Theorie und Wirklichkeit

Der folgende Beitrag bezieht sich als Leserbrief auf den Artikel „Das Erbe der Finanzkrise“ von Gerald Braunberger in Frankfurter Allgemeine Zeitung vom 7.9.2018. Er ist bisher nicht veröffentlicht worden. Da er aber sehr grundsätzliche Fragen diskutiert, habe ich ihn hier veröffentlicht.

Sehr anschaulich und verständlich stellt Braunberger die Entwicklungen und Hintergründe dar, die zur Finanzkrise des Jahres 2008 führten. Sicherlich ohne es beabsichtigt zu haben, machen seine Ausführungen aber auch ein Zweites offensichtlich. Die Entwicklungen der letzten Jahre sind durchzogen von Fehleinschätzungen und Irrtümern der Führungskräfte und Wirtschaftswissenschaftler.

So wird in dem Beitrag „eine wesentliche Ursache für die Eskalation der Krise in der Rolle der kurzfristigen Verschuldung“ identifiziert. Bis dahin hatte als unstreitig gegolten, dass „kurzfristige Schulden zumeist als sicher“ anzusehen waren, weshalb „Bonität normalerweise nicht hinterfragt“ wurde.

Des weiteren stellt Braunberger fest, dass man nach den vorhandenen Modellen, die unter anderem von niemand geringerem als Ben Bernanke stammten, davon ausging, dass sich „Märkte und Wirtschaft schnell wieder“ erholen würden.
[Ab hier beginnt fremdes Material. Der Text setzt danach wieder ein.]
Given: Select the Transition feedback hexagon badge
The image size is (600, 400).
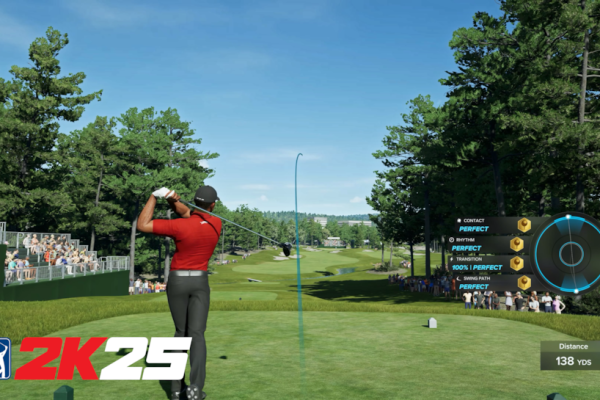Looking at the screenshot, I should point(516,263).
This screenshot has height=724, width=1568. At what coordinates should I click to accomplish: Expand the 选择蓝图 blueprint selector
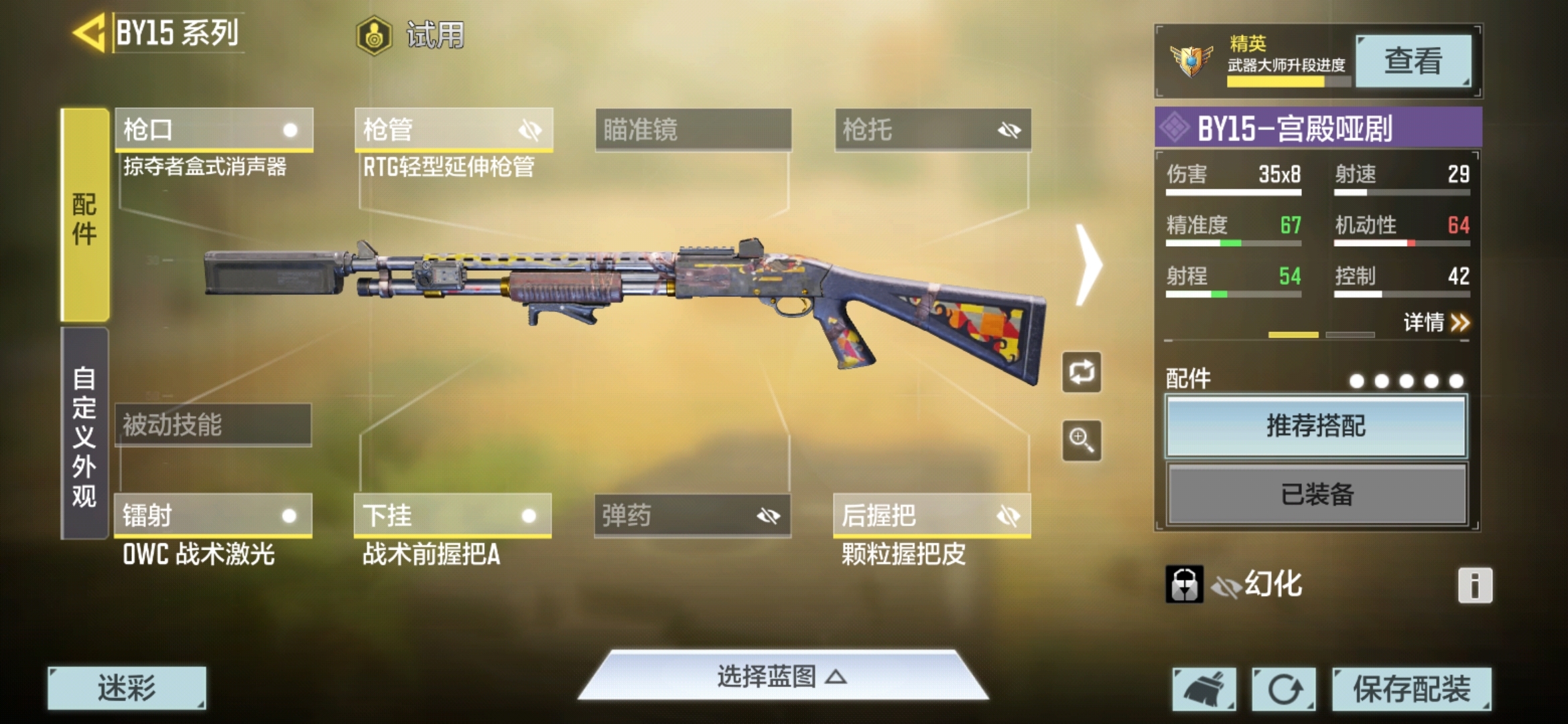[781, 676]
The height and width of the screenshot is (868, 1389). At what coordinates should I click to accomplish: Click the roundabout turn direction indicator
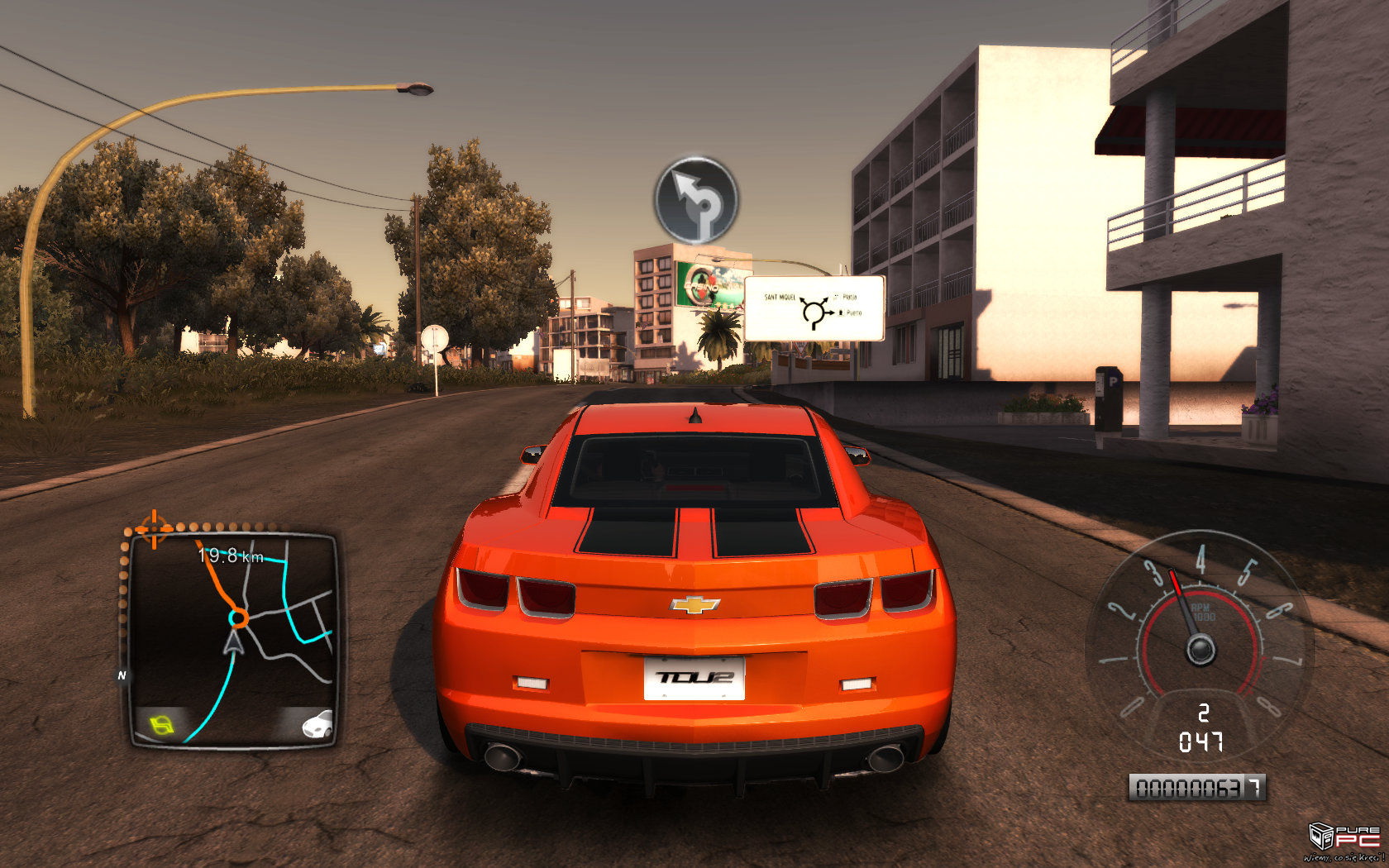click(696, 199)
Anhand der Realität wurde jedoch offensichtlich, dass „das Verständnis für eine dramatische, sich selbst verstärkende Krise fehlte“.

Auch in weiteren Formulierungen unter anderem über „realitätsnähere Modelle“ bezüglich der Auswirkungen einer schweren Finanzkrise auf die Wirtschaft, „Spekulationen über eine baldige neue Krise“, den Streit der Fachleute über die Eigenkapitalausstattung der Banken oder die Auswirkungen eines eventuellen Schuldenschnitts wird die Unsicherheit deutlich, die in den sogenannten Fachkreisen herrscht.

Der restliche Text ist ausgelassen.